-------- The input

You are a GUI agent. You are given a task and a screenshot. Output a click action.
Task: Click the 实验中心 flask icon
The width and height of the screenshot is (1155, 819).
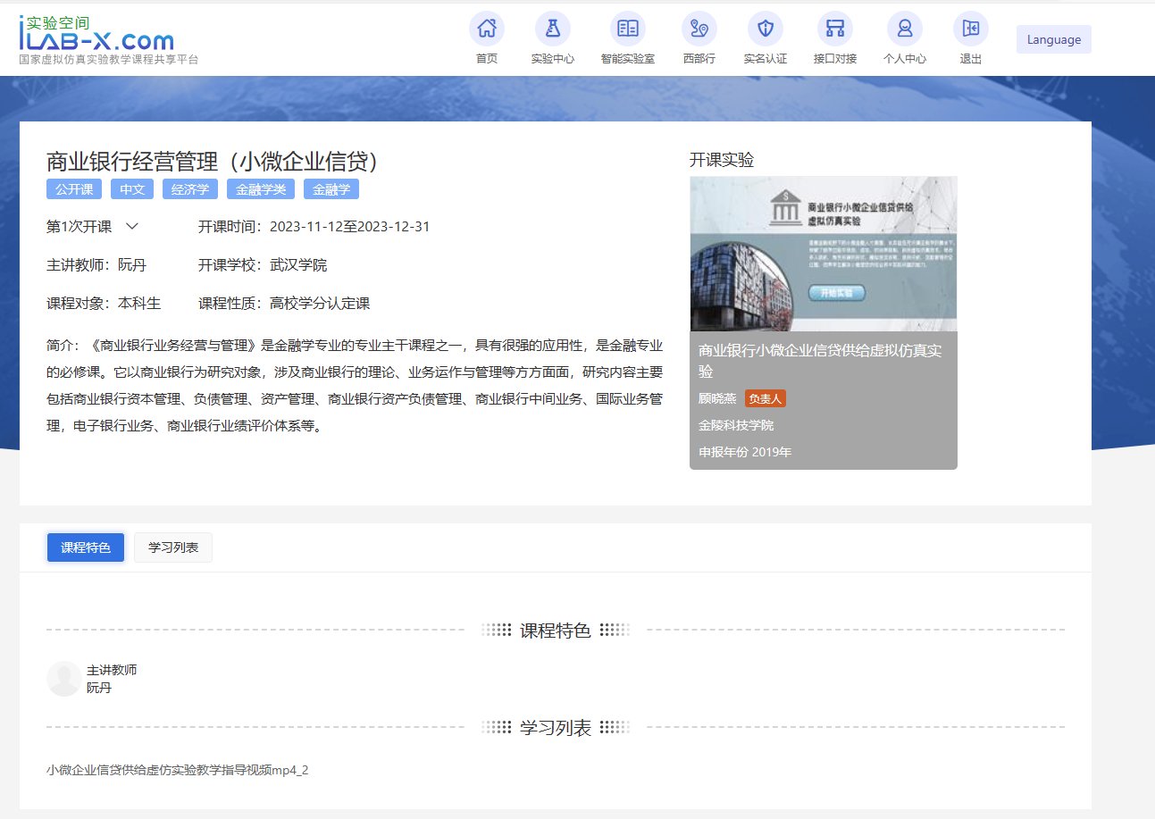(x=552, y=29)
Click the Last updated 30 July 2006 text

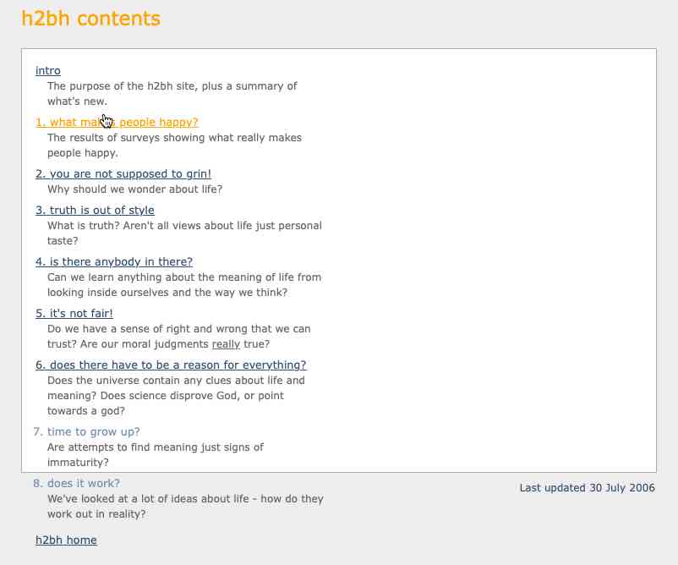pos(587,488)
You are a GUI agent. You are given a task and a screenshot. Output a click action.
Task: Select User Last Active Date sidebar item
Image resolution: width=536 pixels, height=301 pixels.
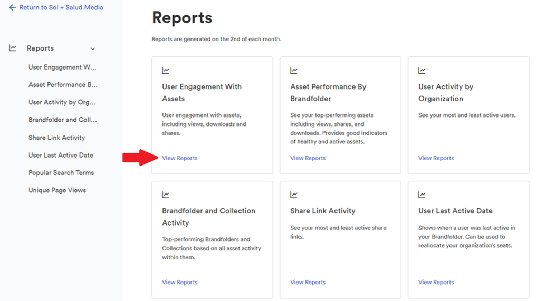coord(61,155)
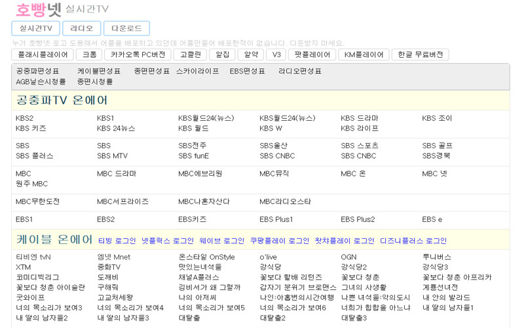Watch the SBS 스포츠 channel
Screen dimensions: 524x328
(364, 146)
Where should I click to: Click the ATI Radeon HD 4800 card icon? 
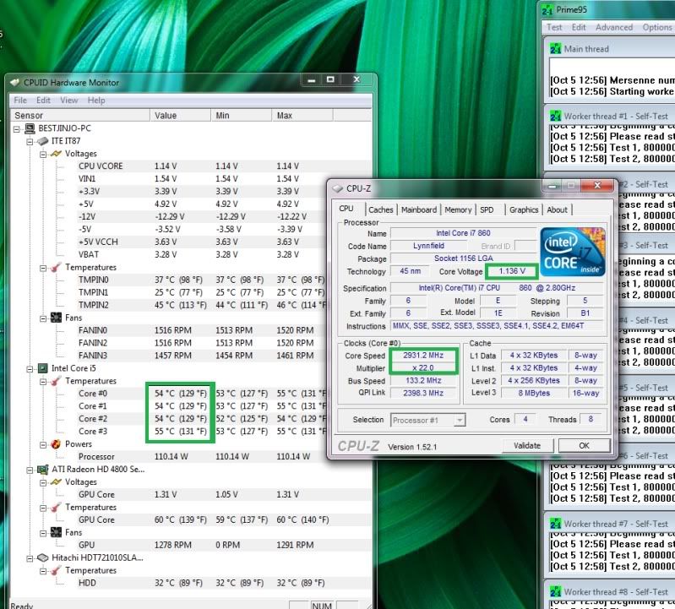point(43,470)

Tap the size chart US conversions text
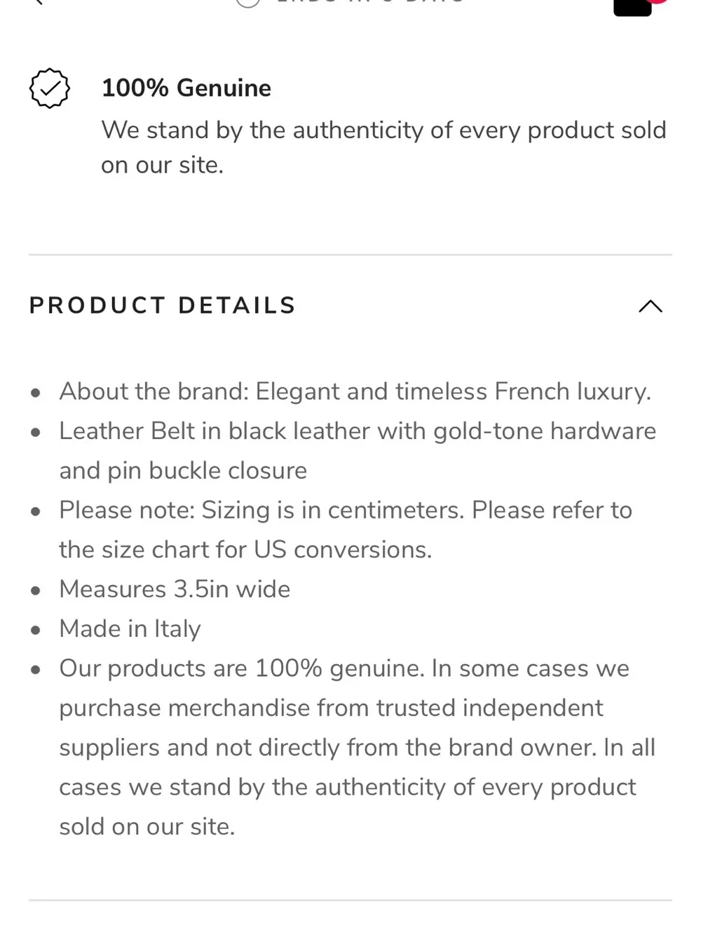coord(245,550)
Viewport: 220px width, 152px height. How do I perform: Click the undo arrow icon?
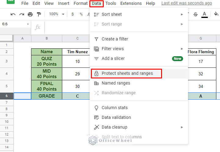coord(13,14)
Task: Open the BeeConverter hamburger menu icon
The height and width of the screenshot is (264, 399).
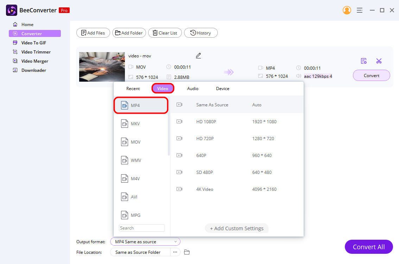Action: click(x=360, y=10)
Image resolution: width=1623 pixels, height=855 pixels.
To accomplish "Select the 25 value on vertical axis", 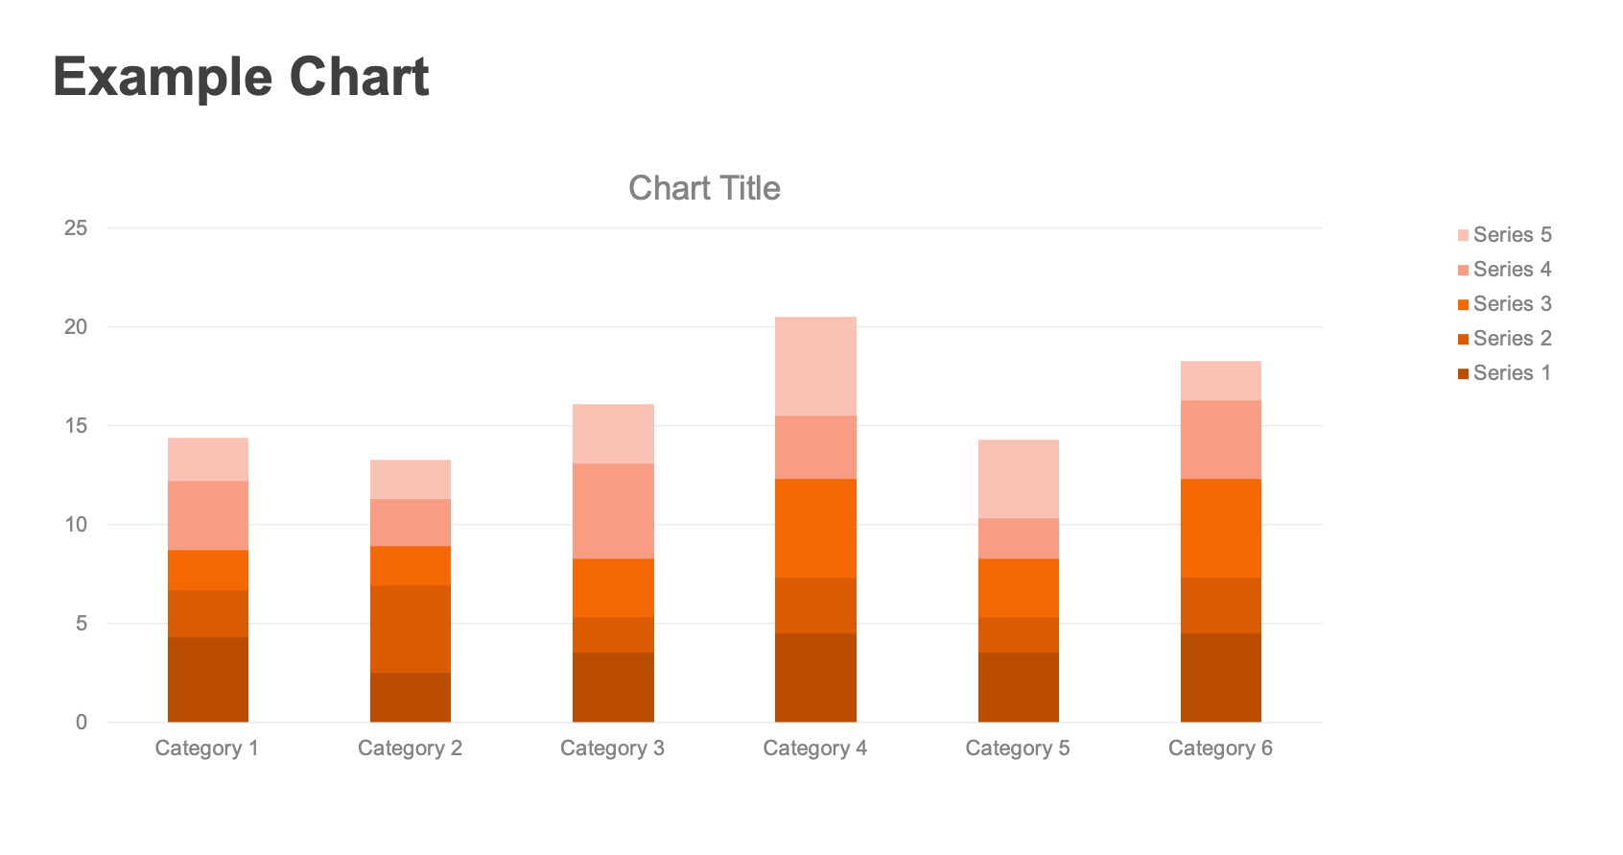I will [x=76, y=228].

----------------

* What you should do
Everything from the line above that contains "Task: Select User" down to the line that contains "Task: Open the" must be reproduced exactly, both ends included. Omit the pictures.

* Reply
Task: Select User Last Active Date sidebar item
Image resolution: width=536 pixels, height=301 pixels.
coord(61,155)
Watch the SBS 스포츠 channel
Screen dimensions: 524x328
(364, 146)
Where should I click to: Click the ATI Radeon HD 4800 card icon? 
point(43,470)

Tap the size chart US conversions text
coord(245,550)
Viewport: 220px width, 152px height. How do I perform: Click the undo arrow icon?
coord(13,14)
Task: Open the BeeConverter hamburger menu icon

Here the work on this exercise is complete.